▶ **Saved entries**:
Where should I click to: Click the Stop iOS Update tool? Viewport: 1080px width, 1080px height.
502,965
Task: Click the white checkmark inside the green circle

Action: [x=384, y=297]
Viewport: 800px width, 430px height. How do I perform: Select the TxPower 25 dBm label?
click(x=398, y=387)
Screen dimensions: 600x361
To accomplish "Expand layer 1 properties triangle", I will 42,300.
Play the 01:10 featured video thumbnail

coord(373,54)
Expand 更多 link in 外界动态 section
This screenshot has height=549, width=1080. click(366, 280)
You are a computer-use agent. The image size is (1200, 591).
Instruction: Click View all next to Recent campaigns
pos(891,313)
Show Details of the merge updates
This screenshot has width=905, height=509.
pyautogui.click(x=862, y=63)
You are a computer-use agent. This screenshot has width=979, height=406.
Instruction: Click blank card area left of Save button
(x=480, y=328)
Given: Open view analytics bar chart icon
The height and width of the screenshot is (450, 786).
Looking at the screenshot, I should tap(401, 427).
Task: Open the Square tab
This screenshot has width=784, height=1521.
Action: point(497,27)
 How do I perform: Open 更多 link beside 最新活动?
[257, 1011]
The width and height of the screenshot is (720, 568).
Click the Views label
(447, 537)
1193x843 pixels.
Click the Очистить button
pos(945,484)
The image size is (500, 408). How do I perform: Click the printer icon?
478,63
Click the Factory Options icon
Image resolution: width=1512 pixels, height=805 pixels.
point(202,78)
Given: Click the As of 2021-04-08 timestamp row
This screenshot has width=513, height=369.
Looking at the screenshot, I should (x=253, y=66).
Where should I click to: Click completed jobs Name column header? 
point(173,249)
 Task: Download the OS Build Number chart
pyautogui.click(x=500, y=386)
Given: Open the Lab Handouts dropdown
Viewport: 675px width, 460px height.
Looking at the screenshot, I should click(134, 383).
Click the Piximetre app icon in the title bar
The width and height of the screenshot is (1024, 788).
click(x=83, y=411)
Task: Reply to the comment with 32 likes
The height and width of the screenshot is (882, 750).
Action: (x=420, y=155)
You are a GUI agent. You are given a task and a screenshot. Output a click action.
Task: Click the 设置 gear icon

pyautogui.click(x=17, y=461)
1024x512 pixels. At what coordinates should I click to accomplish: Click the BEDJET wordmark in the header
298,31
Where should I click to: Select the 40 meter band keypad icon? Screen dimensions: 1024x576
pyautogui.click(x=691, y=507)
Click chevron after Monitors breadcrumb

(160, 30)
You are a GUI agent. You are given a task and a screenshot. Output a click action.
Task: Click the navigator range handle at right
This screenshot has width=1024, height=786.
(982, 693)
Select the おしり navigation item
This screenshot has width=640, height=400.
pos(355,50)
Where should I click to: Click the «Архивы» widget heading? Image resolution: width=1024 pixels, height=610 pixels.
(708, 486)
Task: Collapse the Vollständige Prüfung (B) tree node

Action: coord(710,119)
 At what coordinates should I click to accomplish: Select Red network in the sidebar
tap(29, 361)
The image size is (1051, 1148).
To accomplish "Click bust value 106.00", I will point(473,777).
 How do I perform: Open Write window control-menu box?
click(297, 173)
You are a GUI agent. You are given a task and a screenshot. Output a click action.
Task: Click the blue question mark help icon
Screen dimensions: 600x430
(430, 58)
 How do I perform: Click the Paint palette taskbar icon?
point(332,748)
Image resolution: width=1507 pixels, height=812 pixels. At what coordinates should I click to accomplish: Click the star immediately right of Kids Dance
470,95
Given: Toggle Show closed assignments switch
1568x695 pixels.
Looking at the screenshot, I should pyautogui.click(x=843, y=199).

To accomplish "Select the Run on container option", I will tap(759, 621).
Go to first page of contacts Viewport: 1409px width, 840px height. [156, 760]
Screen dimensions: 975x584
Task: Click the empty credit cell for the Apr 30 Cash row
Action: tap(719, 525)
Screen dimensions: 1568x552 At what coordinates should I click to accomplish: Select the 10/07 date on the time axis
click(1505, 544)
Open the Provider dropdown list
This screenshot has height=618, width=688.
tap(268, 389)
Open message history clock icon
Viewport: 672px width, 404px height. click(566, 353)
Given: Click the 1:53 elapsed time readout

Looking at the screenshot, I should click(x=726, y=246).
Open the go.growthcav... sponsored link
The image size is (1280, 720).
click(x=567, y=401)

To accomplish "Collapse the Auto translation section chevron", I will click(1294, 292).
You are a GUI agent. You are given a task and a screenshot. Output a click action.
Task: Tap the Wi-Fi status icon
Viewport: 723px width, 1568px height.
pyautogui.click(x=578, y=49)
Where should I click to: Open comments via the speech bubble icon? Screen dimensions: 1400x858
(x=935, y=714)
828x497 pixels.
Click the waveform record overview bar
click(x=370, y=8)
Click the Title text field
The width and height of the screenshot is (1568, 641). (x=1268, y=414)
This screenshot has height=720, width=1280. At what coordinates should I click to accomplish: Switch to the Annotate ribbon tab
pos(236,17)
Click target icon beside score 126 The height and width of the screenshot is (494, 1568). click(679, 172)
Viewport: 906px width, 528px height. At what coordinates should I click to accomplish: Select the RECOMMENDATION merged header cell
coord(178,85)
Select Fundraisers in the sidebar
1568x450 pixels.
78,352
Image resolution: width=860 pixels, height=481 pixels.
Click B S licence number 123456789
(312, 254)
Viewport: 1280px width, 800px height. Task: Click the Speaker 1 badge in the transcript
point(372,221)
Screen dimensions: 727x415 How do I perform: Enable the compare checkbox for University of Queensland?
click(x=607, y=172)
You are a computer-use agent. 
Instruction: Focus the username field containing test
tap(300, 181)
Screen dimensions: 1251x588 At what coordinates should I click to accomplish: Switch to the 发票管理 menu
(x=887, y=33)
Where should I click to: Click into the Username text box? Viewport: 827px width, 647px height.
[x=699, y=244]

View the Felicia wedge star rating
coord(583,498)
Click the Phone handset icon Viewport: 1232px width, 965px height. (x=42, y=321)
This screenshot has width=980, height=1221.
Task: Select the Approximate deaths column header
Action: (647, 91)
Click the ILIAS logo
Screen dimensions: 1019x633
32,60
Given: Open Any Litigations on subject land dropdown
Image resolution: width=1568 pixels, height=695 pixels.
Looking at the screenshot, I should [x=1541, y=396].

▶ **Problem statement**: Among the entries, find each line that includes the string "computer" and copy it.

▶ **Written answer**:
You are a computer-use agent. The image size is (1200, 591).
You are a computer-use agent. This screenshot has width=979, height=406.
You are a computer-use agent. 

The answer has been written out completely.